Work instructions => With pictures excluded, copy word for word the lines in the data below from the line containing "This screenshot has" through the line containing "Viewport: 1162px width, 702px height.".

Exercise input =>

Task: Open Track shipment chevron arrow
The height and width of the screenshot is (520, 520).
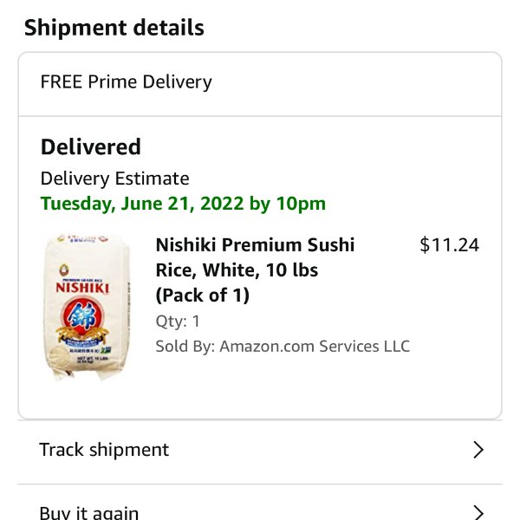Action: 478,450
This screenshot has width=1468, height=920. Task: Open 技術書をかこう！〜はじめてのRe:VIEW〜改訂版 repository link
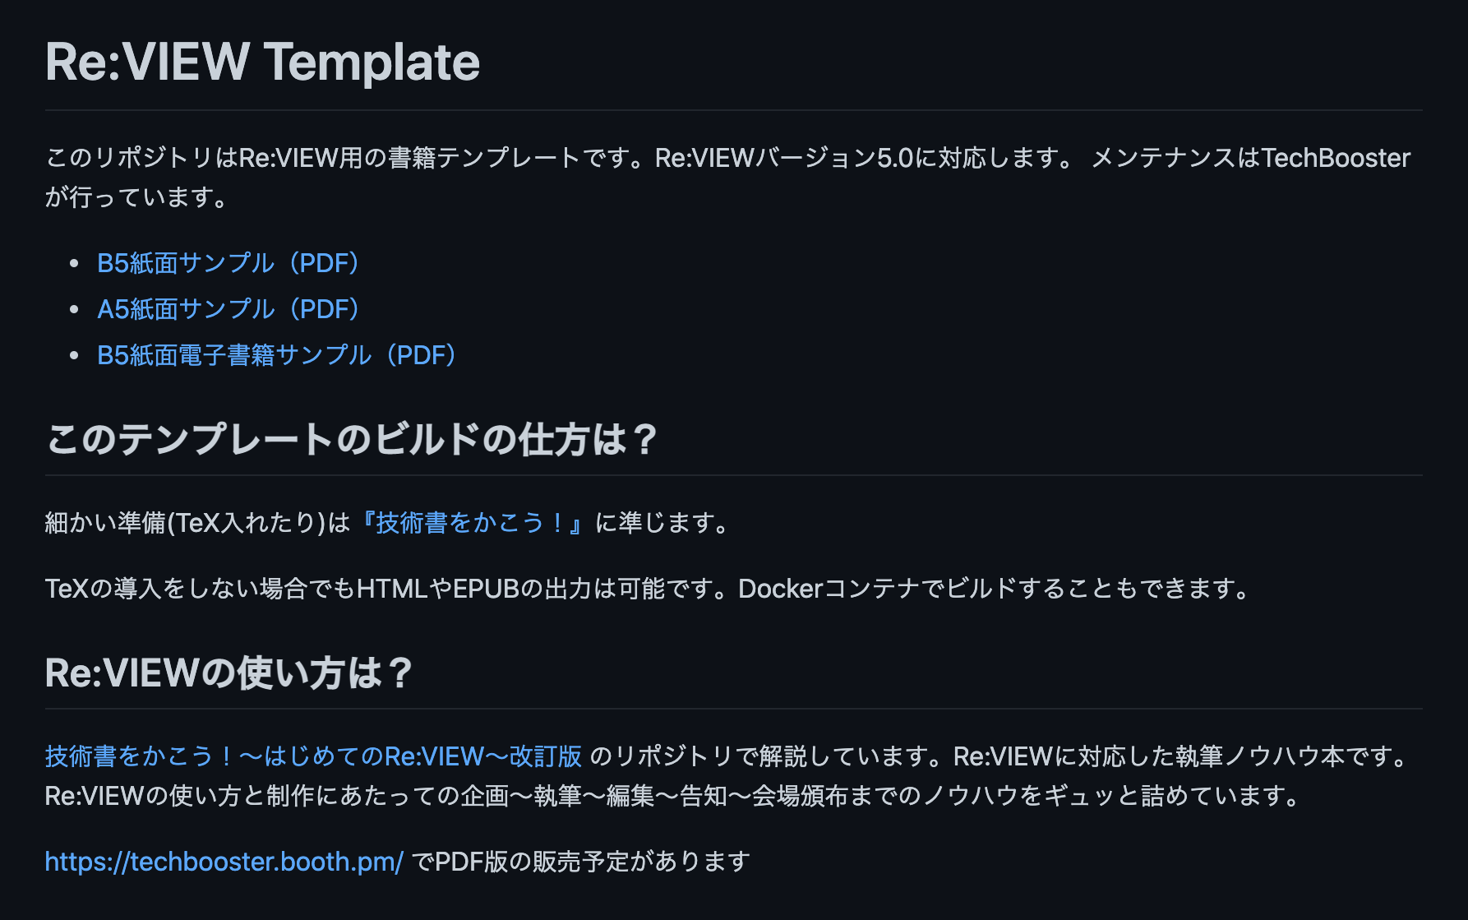point(313,756)
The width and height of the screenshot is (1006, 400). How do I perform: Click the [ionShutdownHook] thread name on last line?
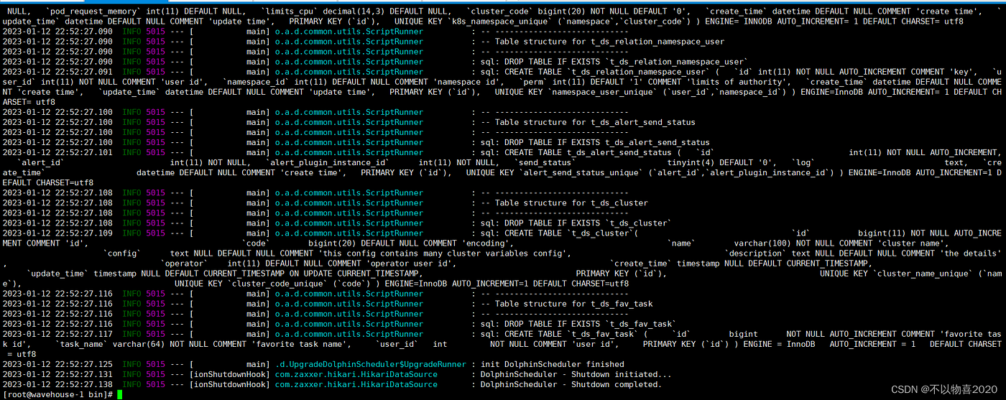(x=230, y=384)
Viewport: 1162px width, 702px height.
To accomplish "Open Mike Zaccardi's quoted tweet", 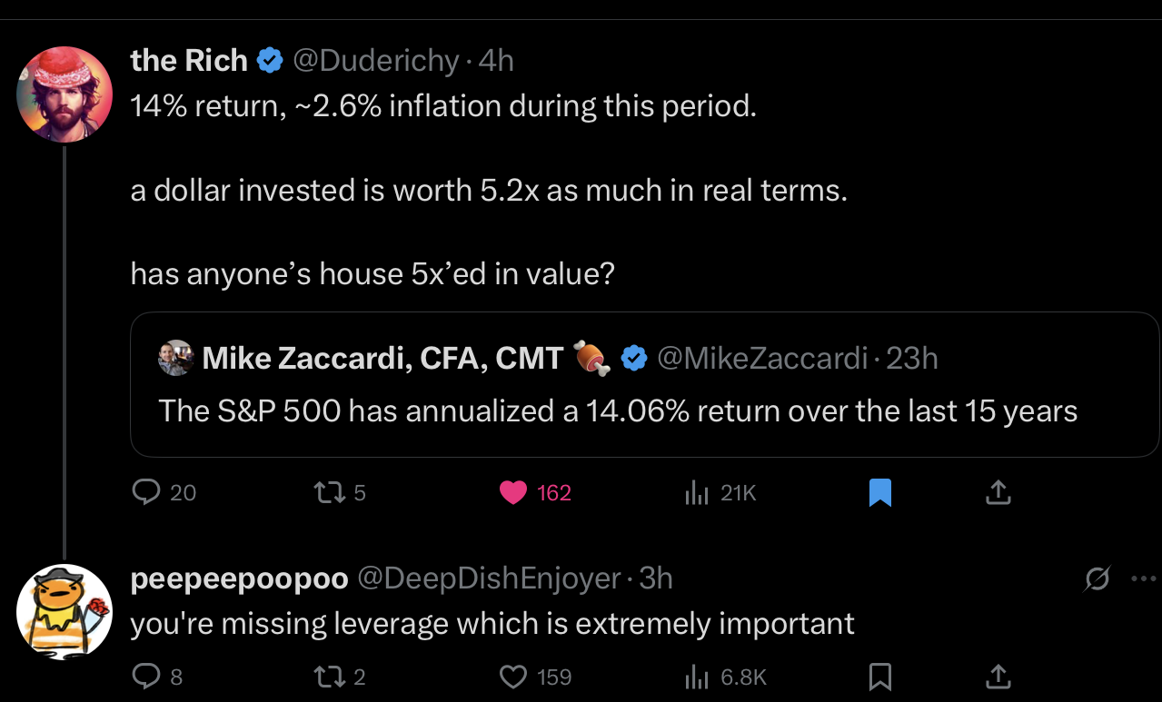I will point(618,411).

Result of the task =>
This screenshot has width=1468, height=920. Task: Open 技術書をかこう！〜はじめてのRe:VIEW〜改訂版 repository link
point(313,756)
The width and height of the screenshot is (1006, 400). How do I perform: Click the [ionShutdownHook] thread name on last line?
(x=230, y=384)
Viewport: 1162px width, 702px height.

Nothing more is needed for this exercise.